口先だけのアメリカに頼れない台湾の、パイロット不足の背景とは?
Facing a New Reality
今年7月に実施された恒例の漢光演習で中国軍の侵攻に備えた模擬演習を行う台湾軍兵士 ANNABELLE CHIH/GETTY IMAGES
<ペロシ訪台時に原子力空母ロナルド・レーガンなど、米海軍の艦船が台湾近海に派遣されたが、中国の演習前に撤収。軍に対する根強い不信感に少子高齢化など、自前の抑止力で対抗するにも難題山積>
この夏ナンシー・ペロシ米下院議長の台北訪問に反発して、中国は台湾周辺で1週間近く軍事演習を行った。これを受け、ペロシ訪台の是非、訪台が台湾に及ぼした予期せぬ影響、米世論の反応などをめぐる議論がヒートアップし、今回の緊張の高まりを「第4次台湾海峡危機」と呼ぶべきかまで論争の的になった。
危機の呼称はさておき、ペロシ訪台で中台関係が新たな段階に突入したことは確かだ。中国の狙いは台湾周辺に「新常態」を構築すること。中国の軍事的な圧力を跳ね返すには、現状では台湾の防衛力はあまりにもお粗末だ。
アジア歴訪中の8月2日に行われたペロシ訪台はスパイ映画並みの緊迫感にあふれていた。中国の耳障りな警告、ぎりぎりまで伏せられていた訪台スケジュール、ペロシを乗せた飛行機が米軍の戦闘機に護衛されて台北に着陸し、台湾側が熱狂的に歓迎すると、台湾周辺に一気に広がったきなくさい空気......。
現実の世界では、この一連の出来事の影響は長く続く。報道陣のカメラが去ってもストーリーは終わらない。
台湾政府と民衆はペロシを歓迎したが、ペロシ訪台が招く状況には十分な準備ができていないようだった。台湾政府は中国の猛反発が大ごとではないかのように見せ掛けた。2000品目余りの台湾産の食品を一時的に輸入禁止にし、台湾周辺の6区域で実弾射撃を含む演習を実施するといった中国の懲罰的な措置に対しても涼しい顔を装った。
米空母は演習前に撤収
演習が始まった8月4日、台湾は現実離れした雰囲気に包まれた。中国の軍艦や軍用機が周辺の海や空をわが物顔に行き交い、台湾の漁船や船舶、飛行機は航行の自由を妨げられたが、人々は何ごともなかったように通常の生活を続けていた。
東南アジアの航空各社は台湾行きの一部の便を欠航するか演習区域を迂回したが、台湾政府もメディアも慌てず騒がずを決め込んでいた。
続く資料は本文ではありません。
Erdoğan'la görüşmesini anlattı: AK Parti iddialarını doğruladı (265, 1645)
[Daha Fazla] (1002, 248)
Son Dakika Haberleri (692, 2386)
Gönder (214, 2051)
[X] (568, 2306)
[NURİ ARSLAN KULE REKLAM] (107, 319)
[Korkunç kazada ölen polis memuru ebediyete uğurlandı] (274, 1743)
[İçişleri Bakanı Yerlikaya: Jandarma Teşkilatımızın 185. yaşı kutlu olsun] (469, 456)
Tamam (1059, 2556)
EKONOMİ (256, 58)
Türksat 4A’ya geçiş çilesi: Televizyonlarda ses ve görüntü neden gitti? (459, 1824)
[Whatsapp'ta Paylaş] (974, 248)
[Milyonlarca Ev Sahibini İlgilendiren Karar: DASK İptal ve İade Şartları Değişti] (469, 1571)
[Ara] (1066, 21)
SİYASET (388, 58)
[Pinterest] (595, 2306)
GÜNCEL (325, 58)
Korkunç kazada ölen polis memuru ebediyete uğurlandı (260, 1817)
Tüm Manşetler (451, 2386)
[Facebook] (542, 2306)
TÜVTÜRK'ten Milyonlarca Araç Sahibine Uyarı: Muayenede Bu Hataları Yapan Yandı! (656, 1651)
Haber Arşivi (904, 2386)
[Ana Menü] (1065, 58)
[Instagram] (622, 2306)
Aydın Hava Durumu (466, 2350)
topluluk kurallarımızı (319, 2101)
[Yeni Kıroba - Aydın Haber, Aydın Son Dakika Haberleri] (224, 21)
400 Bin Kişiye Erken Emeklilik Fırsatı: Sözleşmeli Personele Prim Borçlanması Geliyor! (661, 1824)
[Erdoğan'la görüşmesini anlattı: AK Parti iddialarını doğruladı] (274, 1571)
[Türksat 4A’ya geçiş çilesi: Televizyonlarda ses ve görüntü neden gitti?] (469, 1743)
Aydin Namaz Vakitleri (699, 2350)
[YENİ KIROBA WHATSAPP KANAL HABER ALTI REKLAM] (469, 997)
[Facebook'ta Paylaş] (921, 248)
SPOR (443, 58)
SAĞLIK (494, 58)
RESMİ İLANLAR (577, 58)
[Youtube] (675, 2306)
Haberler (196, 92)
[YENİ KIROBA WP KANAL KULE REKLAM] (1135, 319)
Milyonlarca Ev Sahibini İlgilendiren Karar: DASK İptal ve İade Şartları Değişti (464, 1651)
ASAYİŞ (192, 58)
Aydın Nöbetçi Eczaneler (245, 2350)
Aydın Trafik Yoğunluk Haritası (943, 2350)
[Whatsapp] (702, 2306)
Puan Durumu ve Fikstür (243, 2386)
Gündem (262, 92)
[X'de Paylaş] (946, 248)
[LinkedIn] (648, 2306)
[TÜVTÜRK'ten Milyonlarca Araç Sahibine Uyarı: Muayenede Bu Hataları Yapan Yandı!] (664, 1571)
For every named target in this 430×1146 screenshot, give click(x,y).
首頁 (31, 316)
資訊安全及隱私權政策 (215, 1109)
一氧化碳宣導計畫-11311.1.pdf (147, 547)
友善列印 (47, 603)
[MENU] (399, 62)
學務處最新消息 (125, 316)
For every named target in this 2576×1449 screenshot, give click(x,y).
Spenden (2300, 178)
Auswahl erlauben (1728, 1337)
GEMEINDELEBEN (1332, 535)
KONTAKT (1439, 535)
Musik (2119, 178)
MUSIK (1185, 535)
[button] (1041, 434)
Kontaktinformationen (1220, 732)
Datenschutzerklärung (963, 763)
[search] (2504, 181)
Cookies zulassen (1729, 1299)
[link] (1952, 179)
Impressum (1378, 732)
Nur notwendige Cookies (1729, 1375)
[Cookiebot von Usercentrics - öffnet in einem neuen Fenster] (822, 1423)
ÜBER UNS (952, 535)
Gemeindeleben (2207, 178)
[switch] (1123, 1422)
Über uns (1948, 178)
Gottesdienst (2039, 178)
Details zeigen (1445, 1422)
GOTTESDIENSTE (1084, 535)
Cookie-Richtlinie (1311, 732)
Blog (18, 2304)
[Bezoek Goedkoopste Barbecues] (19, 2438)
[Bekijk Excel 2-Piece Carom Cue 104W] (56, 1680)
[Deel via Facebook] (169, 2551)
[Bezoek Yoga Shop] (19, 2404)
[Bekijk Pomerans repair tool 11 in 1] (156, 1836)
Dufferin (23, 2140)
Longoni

実際には中国の軍事演習は封鎖の予行演習とも呼ぶべきもので、戦時には台湾を兵糧攻めにできることを見せつけたのだが......。
演習の一環として中国は台湾の北、東、南の海域に弾道ミサイルを発射。東の海域に落下したその一部は台湾上空を通過したが、台湾国防部(国防省に相当)は警告を発しなかった。